Output only the lines that run from the one with "This screenshot has width=924, height=574." to the final line of the material, exactly as they are written.

### DATASET EXCERPTS
· · · · · · ·

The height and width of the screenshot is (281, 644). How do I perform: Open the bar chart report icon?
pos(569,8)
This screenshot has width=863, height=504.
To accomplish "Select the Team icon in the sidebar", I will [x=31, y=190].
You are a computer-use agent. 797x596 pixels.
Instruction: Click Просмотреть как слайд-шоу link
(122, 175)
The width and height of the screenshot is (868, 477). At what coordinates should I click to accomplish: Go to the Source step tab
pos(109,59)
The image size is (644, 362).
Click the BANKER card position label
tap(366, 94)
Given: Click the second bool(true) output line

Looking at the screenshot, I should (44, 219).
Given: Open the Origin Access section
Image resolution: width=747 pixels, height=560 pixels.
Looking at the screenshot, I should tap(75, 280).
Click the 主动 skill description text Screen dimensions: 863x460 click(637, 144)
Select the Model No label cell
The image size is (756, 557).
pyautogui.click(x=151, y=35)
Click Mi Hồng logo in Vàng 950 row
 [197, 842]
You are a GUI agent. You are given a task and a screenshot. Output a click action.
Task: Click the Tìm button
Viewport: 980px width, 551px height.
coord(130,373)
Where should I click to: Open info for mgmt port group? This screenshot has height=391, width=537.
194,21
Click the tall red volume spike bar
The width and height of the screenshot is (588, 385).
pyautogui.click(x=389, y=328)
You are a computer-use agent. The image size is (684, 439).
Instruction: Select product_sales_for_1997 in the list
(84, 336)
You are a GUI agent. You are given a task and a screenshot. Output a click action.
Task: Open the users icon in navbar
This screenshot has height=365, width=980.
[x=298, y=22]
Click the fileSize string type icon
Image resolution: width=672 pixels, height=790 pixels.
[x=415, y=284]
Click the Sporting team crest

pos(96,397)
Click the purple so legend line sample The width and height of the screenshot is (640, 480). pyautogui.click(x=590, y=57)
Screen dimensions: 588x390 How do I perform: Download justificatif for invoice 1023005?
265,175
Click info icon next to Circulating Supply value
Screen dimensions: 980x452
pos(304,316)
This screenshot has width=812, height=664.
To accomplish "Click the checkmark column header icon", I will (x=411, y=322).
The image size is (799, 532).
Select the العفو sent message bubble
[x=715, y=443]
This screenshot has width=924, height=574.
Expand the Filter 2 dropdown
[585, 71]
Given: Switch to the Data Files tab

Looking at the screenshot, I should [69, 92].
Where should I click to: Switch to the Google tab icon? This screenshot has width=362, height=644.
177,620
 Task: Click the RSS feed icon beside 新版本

· · · · · · ·

### ANSWER
This screenshot has width=924, height=574.
Expand the Filter 2 dropdown
[585, 71]
Given: Switch to the Data Files tab

Looking at the screenshot, I should [69, 92].
Where should I click to: Switch to the Google tab icon? This screenshot has width=362, height=644.
177,620
 Task: Click the RSS feed icon beside 新版本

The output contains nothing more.